PROBLEM STATEMENT —
Without leaving out a single line, restate the entries below exactly.

THE INPUT —
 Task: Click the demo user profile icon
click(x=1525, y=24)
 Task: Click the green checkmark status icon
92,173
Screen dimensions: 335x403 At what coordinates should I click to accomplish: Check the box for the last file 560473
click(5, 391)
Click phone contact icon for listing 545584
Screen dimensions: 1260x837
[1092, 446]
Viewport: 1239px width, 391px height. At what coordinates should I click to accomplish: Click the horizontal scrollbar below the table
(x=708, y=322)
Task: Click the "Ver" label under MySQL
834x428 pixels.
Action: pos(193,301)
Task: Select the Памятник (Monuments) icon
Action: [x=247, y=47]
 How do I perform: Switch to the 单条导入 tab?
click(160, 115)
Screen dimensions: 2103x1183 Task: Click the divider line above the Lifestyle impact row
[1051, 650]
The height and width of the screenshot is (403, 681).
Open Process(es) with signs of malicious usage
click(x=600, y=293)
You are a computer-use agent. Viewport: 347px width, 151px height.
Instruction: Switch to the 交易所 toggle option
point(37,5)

SOLUTION TO THIS TASK —
 Task: Click the demo user profile icon
click(x=1525, y=24)
 Task: Click the green checkmark status icon
92,173
Screen dimensions: 335x403 At what coordinates should I click to accomplish: Check the box for the last file 560473
click(5, 391)
Click phone contact icon for listing 545584
Screen dimensions: 1260x837
[1092, 446]
Viewport: 1239px width, 391px height. At what coordinates should I click to accomplish: Click the horizontal scrollbar below the table
(x=708, y=322)
Task: Click the "Ver" label under MySQL
834x428 pixels.
Action: pos(193,301)
Task: Select the Памятник (Monuments) icon
Action: [x=247, y=47]
 How do I perform: Switch to the 单条导入 tab?
click(160, 115)
Screen dimensions: 2103x1183 Task: Click the divider line above the Lifestyle impact row
[1051, 650]
The height and width of the screenshot is (403, 681).
Open Process(es) with signs of malicious usage
click(x=600, y=293)
You are a computer-use agent. Viewport: 347px width, 151px height.
Instruction: Switch to the 交易所 toggle option
point(37,5)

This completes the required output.